** start **

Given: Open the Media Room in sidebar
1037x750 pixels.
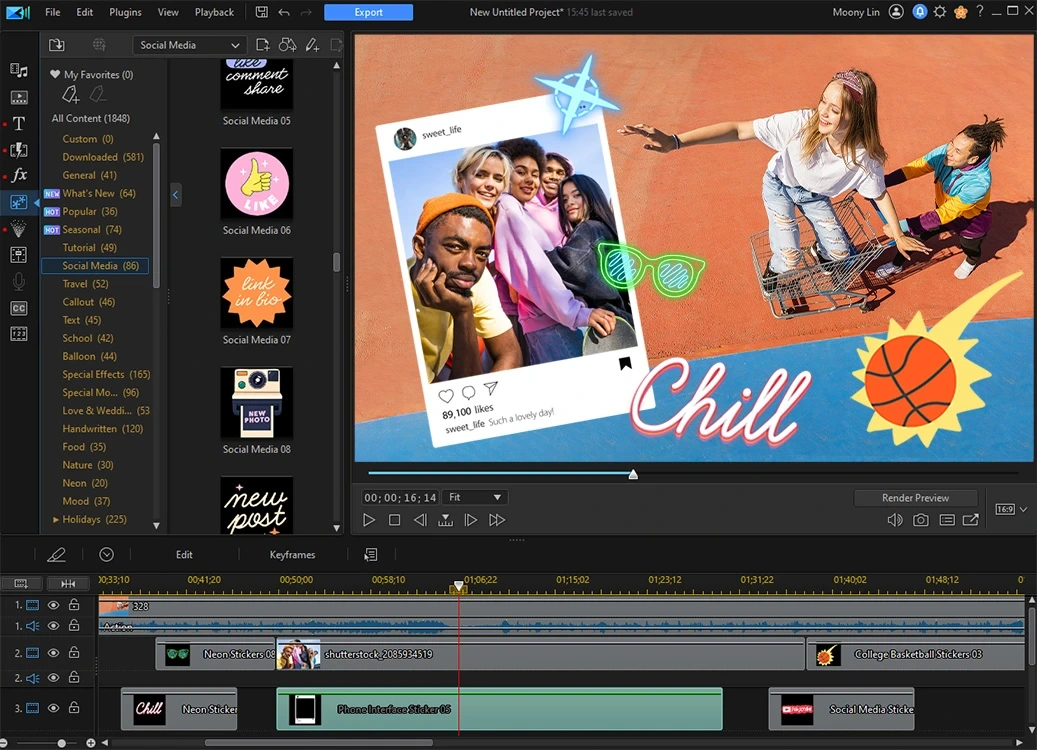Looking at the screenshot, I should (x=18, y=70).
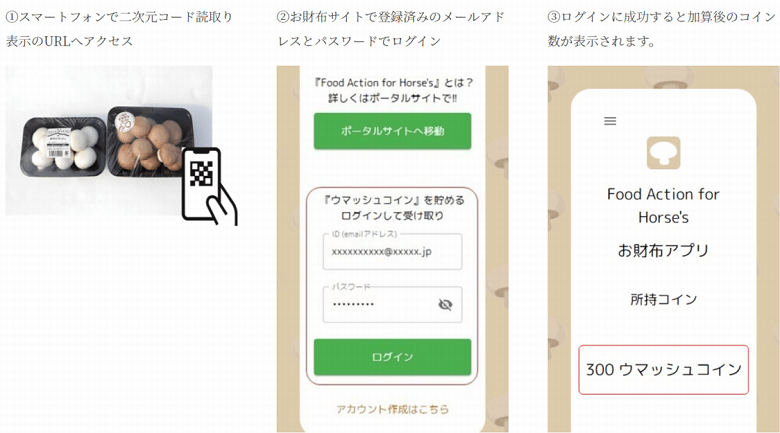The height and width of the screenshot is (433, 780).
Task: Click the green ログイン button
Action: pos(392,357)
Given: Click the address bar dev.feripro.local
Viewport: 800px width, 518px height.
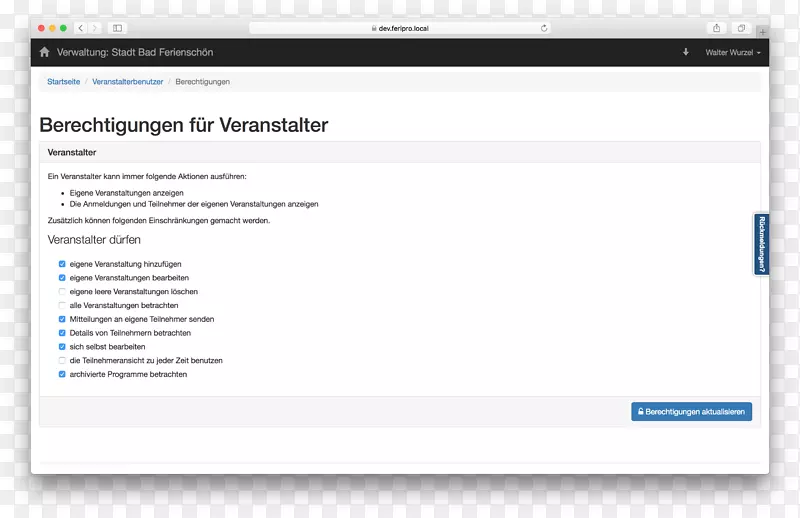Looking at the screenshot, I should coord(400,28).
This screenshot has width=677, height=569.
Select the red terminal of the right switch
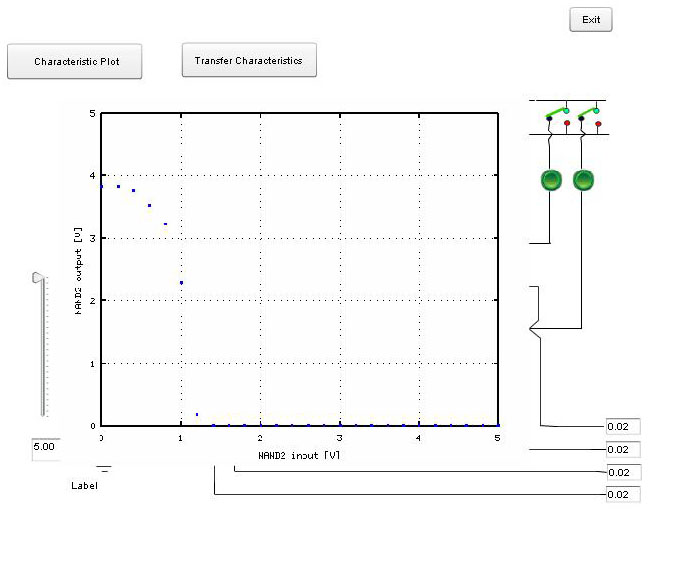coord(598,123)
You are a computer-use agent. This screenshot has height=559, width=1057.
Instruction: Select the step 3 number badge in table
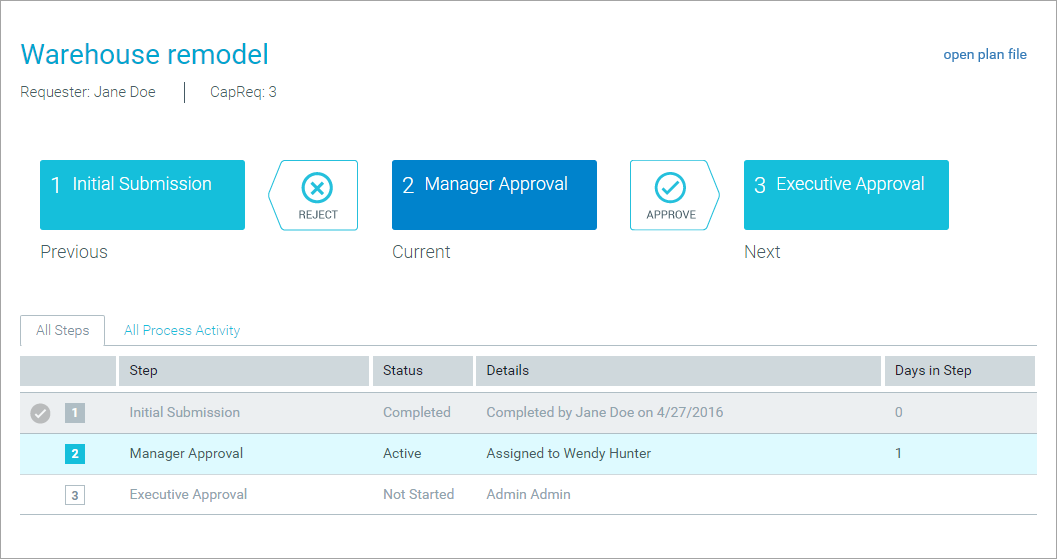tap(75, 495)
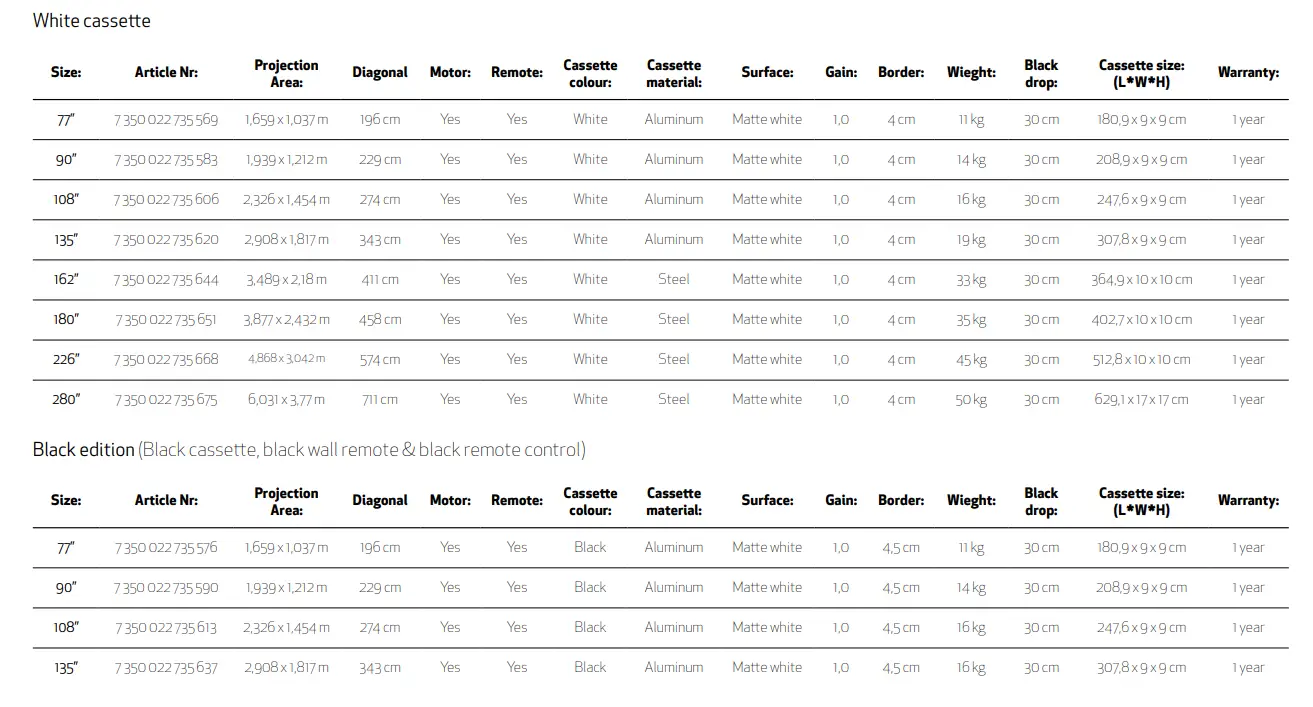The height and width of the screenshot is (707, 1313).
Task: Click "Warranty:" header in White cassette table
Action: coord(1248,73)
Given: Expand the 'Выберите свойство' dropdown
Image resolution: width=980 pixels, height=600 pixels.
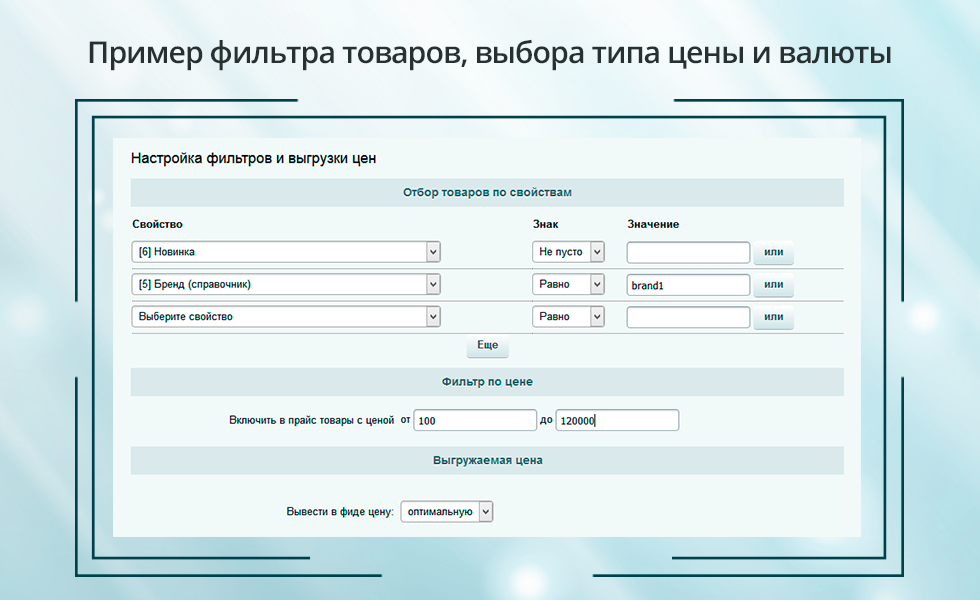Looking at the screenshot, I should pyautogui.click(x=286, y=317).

** end **

**WRITTEN TASK:**
Rewrite the records, starting at the line that contains "You are a computer-use" and continuing through the end of the records. Replace "badge" with "label", keep everything else the same, and leave out the pictures.

**THE REPLY:**
You are a computer-use agent. This screenshot has height=559, width=1057.
Instruction: Select the step 3 number label in table
tap(75, 495)
The height and width of the screenshot is (707, 1313).
Task: Click "Warranty:" header in White cassette table
Action: coord(1248,73)
Given: Expand the 'Выберите свойство' dropdown
Image resolution: width=980 pixels, height=600 pixels.
Looking at the screenshot, I should pyautogui.click(x=286, y=317).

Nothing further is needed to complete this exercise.